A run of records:
※
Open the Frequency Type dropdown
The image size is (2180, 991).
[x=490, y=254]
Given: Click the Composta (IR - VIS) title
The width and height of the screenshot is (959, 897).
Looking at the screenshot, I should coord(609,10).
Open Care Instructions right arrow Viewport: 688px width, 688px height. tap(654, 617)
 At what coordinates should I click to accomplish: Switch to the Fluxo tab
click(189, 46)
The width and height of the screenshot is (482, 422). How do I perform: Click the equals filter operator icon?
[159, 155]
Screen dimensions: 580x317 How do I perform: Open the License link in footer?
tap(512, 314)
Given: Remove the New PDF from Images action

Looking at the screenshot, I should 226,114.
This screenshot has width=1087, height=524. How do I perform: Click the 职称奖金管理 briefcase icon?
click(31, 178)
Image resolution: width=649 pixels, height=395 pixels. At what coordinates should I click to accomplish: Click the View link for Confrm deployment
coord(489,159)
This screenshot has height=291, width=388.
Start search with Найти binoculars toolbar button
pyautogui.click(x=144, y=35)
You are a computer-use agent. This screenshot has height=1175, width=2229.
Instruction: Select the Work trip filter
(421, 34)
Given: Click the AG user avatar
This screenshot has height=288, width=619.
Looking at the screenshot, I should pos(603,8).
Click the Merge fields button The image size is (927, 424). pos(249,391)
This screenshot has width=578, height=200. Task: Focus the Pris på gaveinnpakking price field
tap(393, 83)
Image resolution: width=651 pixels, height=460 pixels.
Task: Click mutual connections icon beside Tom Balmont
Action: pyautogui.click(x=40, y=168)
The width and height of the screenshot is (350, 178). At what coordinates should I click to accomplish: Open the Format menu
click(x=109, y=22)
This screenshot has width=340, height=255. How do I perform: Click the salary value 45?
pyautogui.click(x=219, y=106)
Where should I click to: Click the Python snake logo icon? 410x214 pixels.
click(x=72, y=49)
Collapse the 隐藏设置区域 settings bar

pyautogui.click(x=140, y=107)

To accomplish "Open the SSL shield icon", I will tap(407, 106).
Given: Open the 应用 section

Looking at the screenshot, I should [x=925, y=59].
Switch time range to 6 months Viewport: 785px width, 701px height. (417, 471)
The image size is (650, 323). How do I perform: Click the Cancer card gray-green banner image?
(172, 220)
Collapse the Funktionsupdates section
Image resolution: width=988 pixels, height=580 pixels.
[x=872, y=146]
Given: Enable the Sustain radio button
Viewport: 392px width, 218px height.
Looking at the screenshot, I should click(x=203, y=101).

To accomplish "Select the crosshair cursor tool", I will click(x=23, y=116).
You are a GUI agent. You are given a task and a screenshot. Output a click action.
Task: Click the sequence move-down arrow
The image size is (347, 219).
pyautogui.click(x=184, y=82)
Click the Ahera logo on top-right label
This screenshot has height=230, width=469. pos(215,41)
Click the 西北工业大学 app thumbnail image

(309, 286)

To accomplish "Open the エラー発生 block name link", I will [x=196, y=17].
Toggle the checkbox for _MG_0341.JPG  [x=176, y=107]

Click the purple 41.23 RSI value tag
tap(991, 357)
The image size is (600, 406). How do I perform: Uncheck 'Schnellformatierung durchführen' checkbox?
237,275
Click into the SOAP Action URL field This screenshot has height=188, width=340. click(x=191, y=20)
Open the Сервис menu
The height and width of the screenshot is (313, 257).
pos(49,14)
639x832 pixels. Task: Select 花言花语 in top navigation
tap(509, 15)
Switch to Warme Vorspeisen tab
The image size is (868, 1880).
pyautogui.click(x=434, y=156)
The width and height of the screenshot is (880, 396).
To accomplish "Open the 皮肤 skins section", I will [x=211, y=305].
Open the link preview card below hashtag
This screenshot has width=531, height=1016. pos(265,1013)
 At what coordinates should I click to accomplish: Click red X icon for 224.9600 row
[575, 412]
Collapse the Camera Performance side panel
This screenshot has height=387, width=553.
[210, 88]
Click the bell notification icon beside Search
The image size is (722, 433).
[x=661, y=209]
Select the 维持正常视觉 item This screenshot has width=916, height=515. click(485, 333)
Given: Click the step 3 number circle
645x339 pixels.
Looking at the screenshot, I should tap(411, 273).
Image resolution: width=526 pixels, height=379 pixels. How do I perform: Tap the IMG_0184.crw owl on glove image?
※
Format the entries above as a JSON list of strings, one string per line and no blank lines, starting with the line that contains "This screenshot has width=340, height=255." and going on through the line that contains "Looking at the screenshot, I should click(x=203, y=101).".

[
  "This screenshot has width=340, height=255. How do I perform: Click the salary value 45?",
  "pyautogui.click(x=219, y=106)",
  "Where should I click to: Click the Python snake logo icon? 410x214 pixels.",
  "click(x=72, y=49)",
  "Collapse the 隐藏设置区域 settings bar",
  "pyautogui.click(x=140, y=107)",
  "To accomplish \"Open the SSL shield icon\", I will tap(407, 106).",
  "Given: Open the 应用 section",
  "Looking at the screenshot, I should [x=925, y=59].",
  "Switch time range to 6 months Viewport: 785px width, 701px height. (417, 471)",
  "The image size is (650, 323). How do I perform: Click the Cancer card gray-green banner image?",
  "(172, 220)",
  "Collapse the Funktionsupdates section",
  "Image resolution: width=988 pixels, height=580 pixels.",
  "[x=872, y=146]",
  "Given: Enable the Sustain radio button",
  "Viewport: 392px width, 218px height.",
  "Looking at the screenshot, I should click(x=203, y=101)."
]